Assignment –
Starting at the line with "This screenshot has height=389, width=499.", retype every line through the end of the listing exactly as written, and nothing before it.

[[ Information open ]]

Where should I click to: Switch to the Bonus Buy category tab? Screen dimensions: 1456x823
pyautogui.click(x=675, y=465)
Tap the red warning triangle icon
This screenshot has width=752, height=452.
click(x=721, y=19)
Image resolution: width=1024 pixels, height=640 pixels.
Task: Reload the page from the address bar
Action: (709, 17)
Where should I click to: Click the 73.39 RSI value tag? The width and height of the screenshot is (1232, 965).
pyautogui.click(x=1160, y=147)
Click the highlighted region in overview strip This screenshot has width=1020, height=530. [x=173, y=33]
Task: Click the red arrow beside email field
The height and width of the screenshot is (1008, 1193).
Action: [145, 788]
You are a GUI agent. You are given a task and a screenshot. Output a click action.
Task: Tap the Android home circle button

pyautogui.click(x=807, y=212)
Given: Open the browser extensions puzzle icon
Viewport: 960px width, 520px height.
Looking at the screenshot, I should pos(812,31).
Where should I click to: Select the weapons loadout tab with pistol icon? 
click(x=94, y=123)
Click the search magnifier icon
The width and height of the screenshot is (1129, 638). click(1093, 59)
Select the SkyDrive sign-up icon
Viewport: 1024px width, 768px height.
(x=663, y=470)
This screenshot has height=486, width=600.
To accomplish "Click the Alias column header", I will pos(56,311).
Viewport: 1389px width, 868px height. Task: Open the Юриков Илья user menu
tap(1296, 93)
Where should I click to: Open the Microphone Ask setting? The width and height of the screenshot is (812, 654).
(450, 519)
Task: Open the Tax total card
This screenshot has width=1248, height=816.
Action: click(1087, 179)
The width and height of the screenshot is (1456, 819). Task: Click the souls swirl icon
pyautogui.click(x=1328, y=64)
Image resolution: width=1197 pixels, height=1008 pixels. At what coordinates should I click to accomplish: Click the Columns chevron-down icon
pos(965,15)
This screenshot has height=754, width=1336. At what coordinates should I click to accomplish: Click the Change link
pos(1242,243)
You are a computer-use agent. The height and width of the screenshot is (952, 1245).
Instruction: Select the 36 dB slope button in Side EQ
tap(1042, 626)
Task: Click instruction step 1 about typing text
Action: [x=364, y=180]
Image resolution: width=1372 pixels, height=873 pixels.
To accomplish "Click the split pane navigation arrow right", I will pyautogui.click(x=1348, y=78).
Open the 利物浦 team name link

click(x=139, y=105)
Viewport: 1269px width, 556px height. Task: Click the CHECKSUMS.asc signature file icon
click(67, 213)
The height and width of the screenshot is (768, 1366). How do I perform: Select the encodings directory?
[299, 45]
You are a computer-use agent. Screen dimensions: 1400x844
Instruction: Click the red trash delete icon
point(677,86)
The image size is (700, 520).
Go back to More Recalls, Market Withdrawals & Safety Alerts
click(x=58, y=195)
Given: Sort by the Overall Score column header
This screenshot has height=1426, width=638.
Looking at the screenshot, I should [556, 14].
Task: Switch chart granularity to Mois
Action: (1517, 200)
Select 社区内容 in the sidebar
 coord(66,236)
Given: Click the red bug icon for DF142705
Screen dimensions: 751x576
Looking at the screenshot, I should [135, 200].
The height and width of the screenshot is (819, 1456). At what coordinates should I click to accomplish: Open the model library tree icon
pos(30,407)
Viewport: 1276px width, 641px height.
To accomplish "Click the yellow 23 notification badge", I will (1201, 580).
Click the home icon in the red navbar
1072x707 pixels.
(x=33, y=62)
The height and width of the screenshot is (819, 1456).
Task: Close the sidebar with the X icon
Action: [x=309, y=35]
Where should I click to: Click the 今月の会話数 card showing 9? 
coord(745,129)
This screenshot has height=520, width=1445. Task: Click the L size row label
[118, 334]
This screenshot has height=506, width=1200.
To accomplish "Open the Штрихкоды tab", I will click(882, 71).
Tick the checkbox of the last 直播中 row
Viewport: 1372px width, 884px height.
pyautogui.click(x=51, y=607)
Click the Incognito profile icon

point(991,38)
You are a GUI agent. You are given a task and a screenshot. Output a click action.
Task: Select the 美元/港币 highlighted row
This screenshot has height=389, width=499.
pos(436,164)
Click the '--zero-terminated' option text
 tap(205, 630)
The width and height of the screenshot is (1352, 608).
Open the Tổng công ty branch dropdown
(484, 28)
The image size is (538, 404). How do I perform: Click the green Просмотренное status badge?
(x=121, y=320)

[[ Information closed ]]

Solved exercise –
This screenshot has height=389, width=499.
pos(436,164)
Click the '--zero-terminated' option text
 tap(205, 630)
The width and height of the screenshot is (1352, 608).
Open the Tổng công ty branch dropdown
(484, 28)
The image size is (538, 404). How do I perform: Click the green Просмотренное status badge?
(x=121, y=320)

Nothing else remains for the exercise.